* What the task asks: Copy the lines from the one containing "You are a GUI" through the end of the records, inclusive, substituting "capture" for "screenshot" and keeping everything else the same. Omit the pictures.
-- Begin Data for this task --
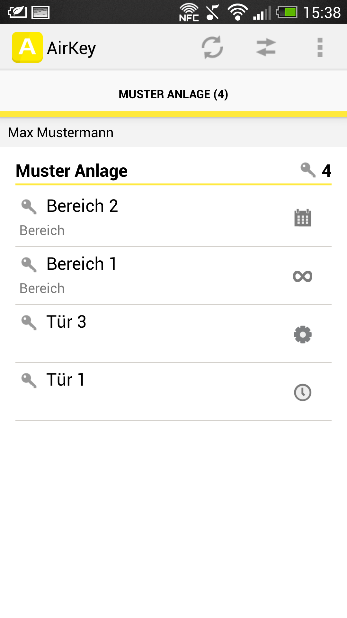The image size is (347, 618).
Task: Tap the key count icon showing 4
Action: (x=308, y=170)
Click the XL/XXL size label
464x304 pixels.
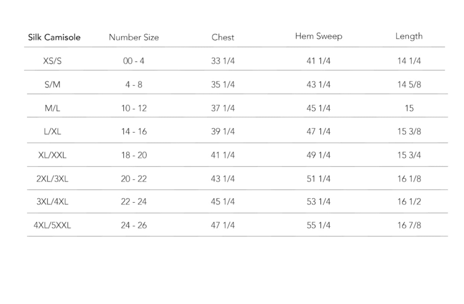52,155
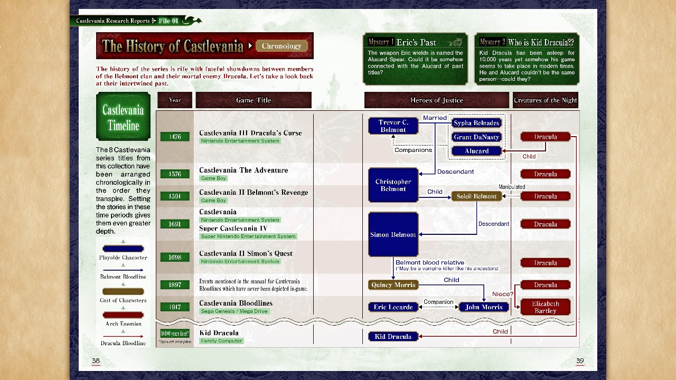Select the 1691 year marker
This screenshot has width=676, height=380.
point(175,224)
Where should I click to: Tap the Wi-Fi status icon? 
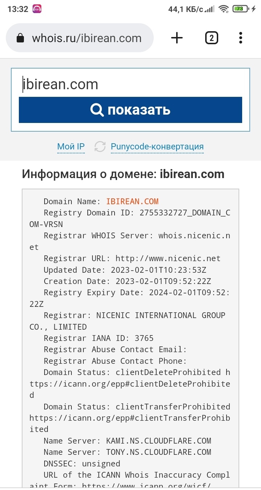pyautogui.click(x=224, y=9)
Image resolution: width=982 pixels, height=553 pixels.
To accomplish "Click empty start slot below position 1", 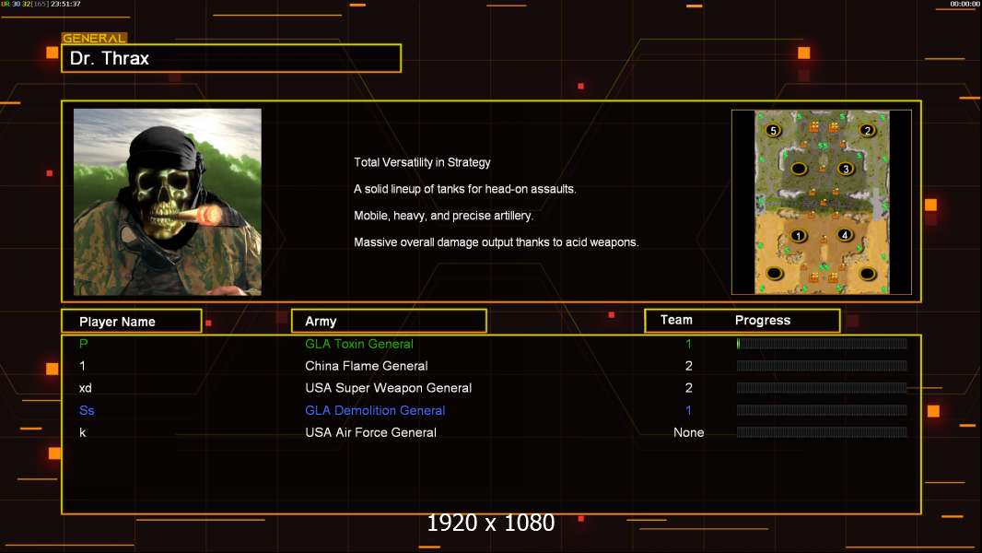I will tap(775, 273).
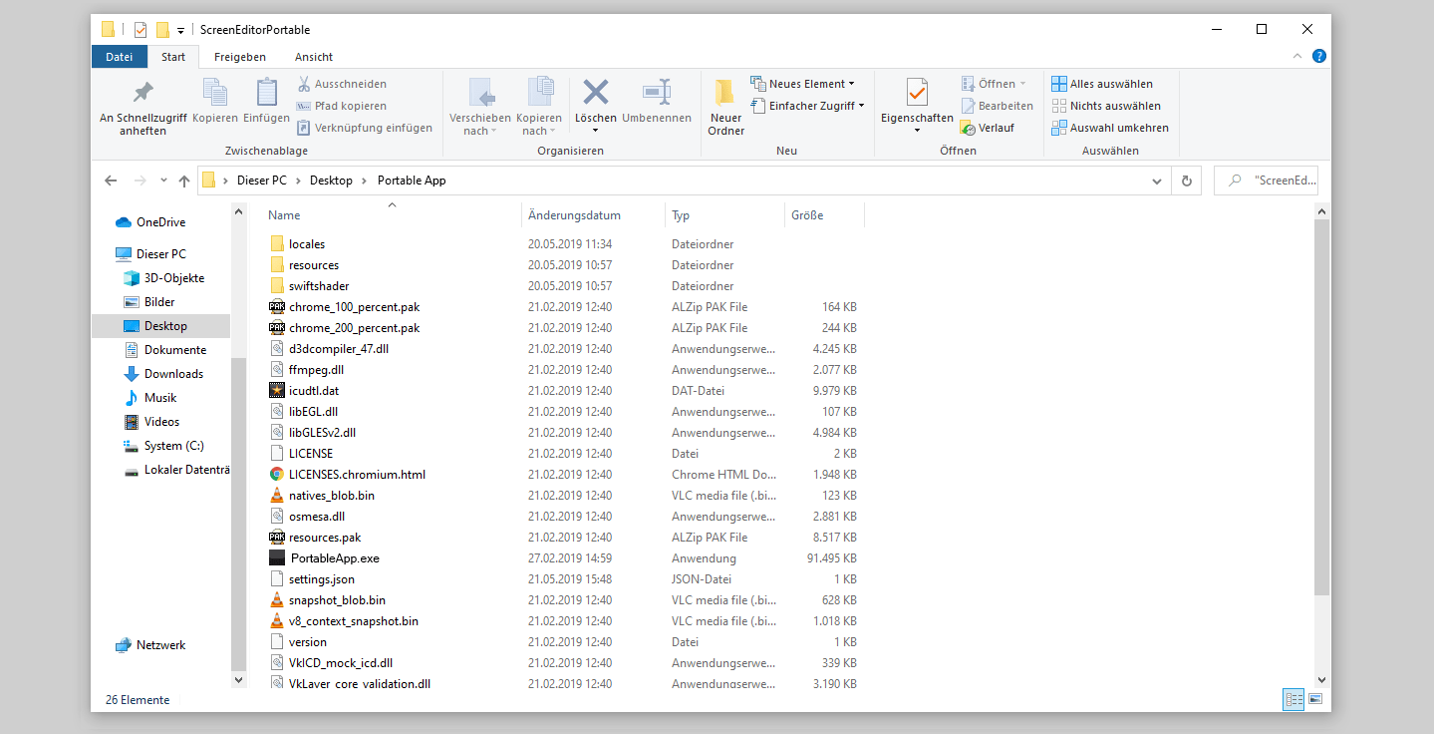The width and height of the screenshot is (1434, 734).
Task: Click Alles auswählen to select all
Action: (1110, 84)
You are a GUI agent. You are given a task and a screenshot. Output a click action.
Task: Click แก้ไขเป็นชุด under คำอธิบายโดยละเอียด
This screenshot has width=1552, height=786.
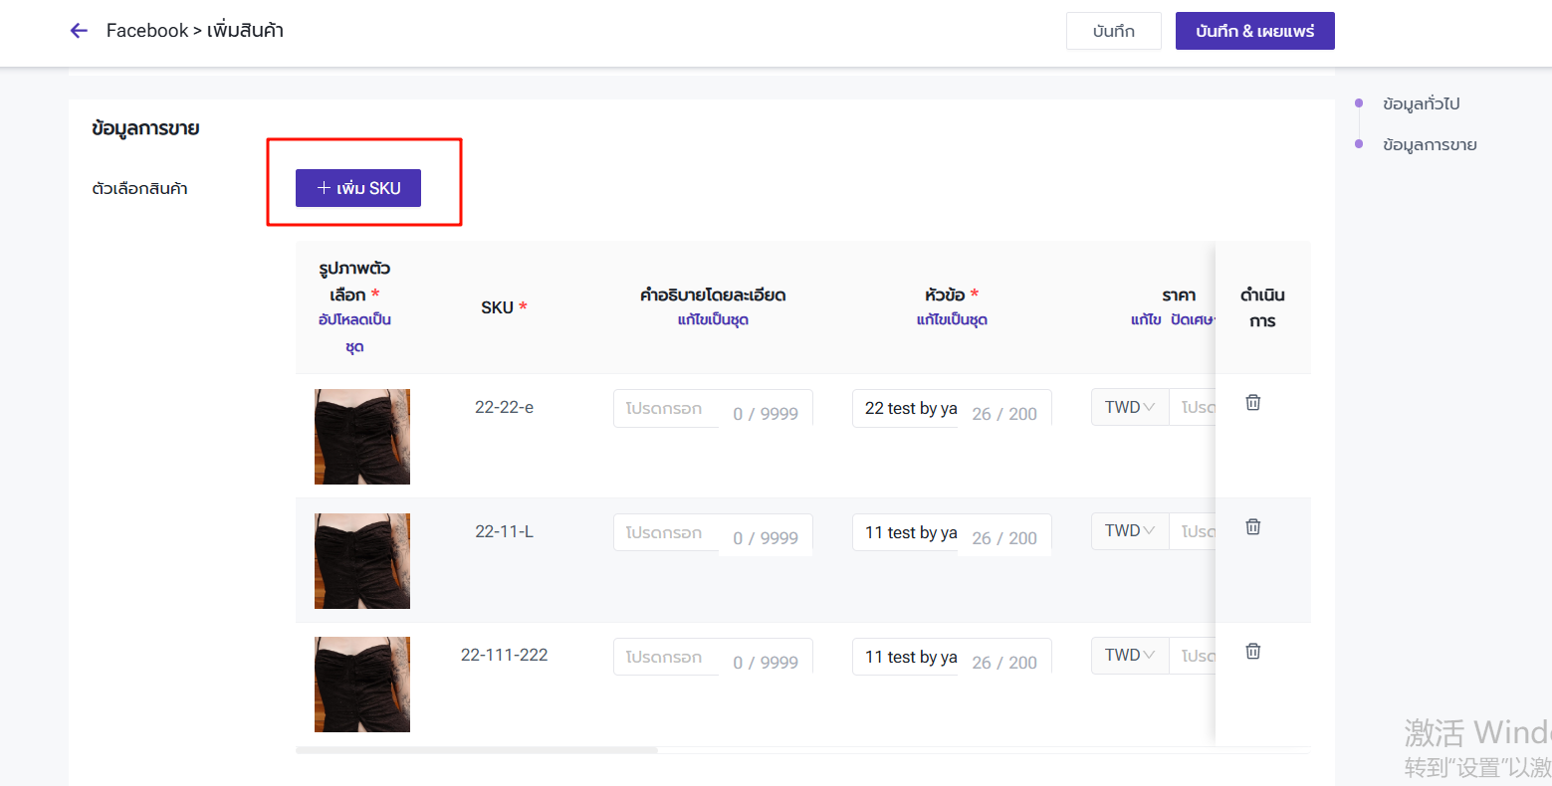[713, 320]
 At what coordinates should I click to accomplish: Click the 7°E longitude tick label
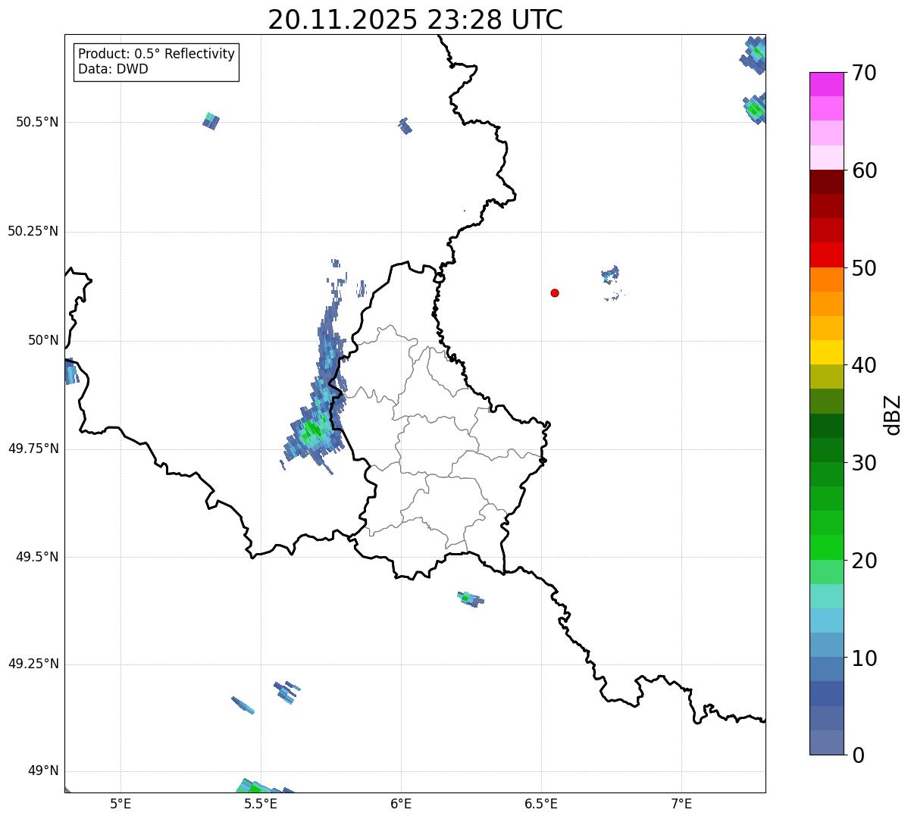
-- End Data for this task --
* Expected answer:
You are a GUI agent. You are given a task and a capture. Output a click action.
Task: Click แก้ไขเป็นชุด under คำอธิบายโดยละเอียด
This capture has width=1552, height=786.
[713, 320]
 At what coordinates should I click to accomplish: Click the 7°E longitude tick label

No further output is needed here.